[Source data]
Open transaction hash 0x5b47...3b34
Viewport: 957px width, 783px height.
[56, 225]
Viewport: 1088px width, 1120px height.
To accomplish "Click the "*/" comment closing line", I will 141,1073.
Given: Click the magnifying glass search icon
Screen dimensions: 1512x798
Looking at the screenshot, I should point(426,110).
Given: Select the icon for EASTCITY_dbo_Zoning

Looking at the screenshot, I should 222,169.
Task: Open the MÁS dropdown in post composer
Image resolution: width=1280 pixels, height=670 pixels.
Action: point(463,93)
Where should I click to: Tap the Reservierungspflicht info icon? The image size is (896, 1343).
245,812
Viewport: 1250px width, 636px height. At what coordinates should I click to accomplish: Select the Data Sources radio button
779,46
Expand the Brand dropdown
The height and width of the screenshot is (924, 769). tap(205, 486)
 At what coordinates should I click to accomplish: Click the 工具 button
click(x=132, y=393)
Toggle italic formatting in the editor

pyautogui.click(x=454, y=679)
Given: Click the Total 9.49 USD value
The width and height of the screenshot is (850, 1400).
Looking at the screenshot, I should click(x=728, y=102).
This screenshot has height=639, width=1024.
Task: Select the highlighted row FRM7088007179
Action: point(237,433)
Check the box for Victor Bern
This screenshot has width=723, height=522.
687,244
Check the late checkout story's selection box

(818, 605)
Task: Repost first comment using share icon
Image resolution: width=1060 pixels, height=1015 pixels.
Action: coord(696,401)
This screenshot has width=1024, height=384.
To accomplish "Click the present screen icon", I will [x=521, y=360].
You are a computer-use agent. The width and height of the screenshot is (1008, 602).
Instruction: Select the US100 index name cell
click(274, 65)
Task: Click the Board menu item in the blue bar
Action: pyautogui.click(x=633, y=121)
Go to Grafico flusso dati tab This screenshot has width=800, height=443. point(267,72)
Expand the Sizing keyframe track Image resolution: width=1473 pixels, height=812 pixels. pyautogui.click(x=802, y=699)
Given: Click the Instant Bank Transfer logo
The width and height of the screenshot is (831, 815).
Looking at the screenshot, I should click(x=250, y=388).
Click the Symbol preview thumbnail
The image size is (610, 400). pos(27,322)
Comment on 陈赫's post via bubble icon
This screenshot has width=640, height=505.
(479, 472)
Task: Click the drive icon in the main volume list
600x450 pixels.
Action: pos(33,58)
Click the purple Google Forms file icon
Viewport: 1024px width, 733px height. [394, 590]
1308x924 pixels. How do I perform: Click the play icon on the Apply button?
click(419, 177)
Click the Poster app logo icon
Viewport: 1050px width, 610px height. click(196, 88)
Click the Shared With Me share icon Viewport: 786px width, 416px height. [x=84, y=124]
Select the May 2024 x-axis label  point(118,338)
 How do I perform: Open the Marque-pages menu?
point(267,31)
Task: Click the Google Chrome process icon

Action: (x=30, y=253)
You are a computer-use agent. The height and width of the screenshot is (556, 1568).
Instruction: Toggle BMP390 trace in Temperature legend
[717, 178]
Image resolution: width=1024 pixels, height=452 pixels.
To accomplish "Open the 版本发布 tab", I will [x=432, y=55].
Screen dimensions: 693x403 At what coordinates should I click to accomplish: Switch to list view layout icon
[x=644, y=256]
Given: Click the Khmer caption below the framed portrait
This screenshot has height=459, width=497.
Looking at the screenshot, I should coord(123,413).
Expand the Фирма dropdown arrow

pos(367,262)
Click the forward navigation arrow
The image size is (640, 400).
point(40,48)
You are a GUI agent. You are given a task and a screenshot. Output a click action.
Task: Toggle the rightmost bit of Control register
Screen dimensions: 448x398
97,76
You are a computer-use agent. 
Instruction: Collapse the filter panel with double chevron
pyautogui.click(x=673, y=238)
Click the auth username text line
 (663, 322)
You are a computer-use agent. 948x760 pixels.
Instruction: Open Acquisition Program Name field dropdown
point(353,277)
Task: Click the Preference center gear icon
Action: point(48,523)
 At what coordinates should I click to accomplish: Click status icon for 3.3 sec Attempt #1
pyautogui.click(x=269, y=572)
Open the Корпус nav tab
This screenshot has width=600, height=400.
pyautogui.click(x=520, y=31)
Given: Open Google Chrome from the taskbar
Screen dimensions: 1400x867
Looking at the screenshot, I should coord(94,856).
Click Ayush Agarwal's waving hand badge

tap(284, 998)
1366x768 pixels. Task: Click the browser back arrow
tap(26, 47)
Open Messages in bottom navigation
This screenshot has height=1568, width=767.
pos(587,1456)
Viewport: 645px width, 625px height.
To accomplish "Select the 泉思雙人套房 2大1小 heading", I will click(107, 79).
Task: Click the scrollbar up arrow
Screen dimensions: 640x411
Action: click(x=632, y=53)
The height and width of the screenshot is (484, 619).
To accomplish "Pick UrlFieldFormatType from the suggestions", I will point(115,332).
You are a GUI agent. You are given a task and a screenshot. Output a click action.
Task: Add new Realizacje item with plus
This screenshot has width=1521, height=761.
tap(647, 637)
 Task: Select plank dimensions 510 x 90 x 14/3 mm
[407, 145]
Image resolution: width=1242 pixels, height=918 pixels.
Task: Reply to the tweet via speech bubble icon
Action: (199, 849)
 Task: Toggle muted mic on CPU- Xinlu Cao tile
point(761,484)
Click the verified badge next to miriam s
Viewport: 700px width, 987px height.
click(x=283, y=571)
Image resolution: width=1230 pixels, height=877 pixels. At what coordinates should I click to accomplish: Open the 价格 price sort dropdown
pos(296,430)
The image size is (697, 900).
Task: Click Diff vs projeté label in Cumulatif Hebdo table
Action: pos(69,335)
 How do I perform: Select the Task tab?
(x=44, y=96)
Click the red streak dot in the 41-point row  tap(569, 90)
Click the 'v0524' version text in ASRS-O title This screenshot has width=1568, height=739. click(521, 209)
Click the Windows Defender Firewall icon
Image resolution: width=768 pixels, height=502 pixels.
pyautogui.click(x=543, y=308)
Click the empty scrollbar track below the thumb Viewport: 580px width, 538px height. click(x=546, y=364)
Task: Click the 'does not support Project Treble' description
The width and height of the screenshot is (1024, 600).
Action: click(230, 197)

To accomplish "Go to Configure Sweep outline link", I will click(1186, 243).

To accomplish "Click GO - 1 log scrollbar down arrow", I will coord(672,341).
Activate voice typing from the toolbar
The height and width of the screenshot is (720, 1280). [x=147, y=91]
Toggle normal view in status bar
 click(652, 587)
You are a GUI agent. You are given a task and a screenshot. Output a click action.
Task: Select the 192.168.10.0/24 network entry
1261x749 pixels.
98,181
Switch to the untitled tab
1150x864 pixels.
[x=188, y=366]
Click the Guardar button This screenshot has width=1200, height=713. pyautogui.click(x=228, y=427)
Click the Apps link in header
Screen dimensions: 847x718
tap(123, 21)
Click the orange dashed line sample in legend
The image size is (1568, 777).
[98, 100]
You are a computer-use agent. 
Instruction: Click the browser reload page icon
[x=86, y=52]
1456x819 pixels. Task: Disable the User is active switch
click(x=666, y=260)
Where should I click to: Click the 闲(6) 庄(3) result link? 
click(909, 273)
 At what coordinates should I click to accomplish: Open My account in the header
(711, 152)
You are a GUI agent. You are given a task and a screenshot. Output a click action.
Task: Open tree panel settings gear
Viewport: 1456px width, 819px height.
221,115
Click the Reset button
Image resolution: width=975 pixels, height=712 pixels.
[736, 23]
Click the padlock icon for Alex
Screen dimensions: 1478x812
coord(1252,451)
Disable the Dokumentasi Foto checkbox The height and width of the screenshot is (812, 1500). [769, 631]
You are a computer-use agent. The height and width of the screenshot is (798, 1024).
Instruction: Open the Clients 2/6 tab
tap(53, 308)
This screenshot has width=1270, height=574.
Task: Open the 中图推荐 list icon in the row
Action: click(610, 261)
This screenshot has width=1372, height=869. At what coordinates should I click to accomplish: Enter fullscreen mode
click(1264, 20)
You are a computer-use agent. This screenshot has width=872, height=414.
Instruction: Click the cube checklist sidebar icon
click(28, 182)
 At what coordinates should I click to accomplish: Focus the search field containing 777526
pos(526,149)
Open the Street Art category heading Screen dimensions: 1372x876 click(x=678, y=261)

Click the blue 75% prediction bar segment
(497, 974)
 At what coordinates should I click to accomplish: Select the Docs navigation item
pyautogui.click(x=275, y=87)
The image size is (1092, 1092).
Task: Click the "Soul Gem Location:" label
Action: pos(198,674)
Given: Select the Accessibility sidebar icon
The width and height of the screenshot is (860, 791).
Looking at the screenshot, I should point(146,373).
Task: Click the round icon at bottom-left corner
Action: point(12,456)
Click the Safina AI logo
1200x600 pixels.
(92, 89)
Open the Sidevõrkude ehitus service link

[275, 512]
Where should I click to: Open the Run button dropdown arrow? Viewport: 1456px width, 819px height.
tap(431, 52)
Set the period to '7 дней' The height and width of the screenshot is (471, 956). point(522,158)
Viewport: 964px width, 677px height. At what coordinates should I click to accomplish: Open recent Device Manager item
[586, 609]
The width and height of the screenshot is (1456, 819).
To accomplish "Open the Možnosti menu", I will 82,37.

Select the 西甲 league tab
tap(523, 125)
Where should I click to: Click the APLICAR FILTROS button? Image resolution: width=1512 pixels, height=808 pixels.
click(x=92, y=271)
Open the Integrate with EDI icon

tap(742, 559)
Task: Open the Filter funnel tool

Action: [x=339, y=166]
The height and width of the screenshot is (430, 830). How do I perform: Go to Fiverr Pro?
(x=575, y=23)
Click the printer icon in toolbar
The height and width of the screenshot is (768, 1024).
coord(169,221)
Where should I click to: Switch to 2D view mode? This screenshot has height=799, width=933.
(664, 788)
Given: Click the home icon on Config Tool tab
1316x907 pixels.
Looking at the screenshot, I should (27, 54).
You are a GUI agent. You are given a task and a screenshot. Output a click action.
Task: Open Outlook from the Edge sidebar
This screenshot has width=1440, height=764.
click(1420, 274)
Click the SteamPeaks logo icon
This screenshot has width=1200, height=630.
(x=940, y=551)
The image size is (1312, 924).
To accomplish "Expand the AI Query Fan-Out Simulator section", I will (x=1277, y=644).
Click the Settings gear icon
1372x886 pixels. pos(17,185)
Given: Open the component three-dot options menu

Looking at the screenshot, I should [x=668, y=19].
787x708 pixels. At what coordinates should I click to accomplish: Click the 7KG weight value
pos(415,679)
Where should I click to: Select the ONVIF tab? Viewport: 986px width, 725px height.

**Required task**
Rewrite the source data from the line with "Click the purple Google Forms file icon" up to and including the line with "[x=644, y=256]", replacing every "icon" with "symbol" and keeping everything else the same.

**Solution for this exercise**
Click the purple Google Forms file symbol
Viewport: 1024px width, 733px height. [394, 590]
1308x924 pixels. How do I perform: Click the play symbol on the Apply button?
click(419, 177)
Click the Poster app logo symbol
Viewport: 1050px width, 610px height. click(196, 88)
Click the Shared With Me share symbol Viewport: 786px width, 416px height. [x=84, y=124]
Select the May 2024 x-axis label  point(118,338)
 How do I perform: Open the Marque-pages menu?
point(267,31)
Task: Click the Google Chrome process symbol

Action: (x=30, y=253)
You are a computer-use agent. The height and width of the screenshot is (556, 1568).
Instruction: Toggle BMP390 trace in Temperature legend
[717, 178]
Image resolution: width=1024 pixels, height=452 pixels.
To accomplish "Open the 版本发布 tab", I will [x=432, y=55].
Screen dimensions: 693x403 At what coordinates should I click to accomplish: Switch to list view layout symbol
[x=644, y=256]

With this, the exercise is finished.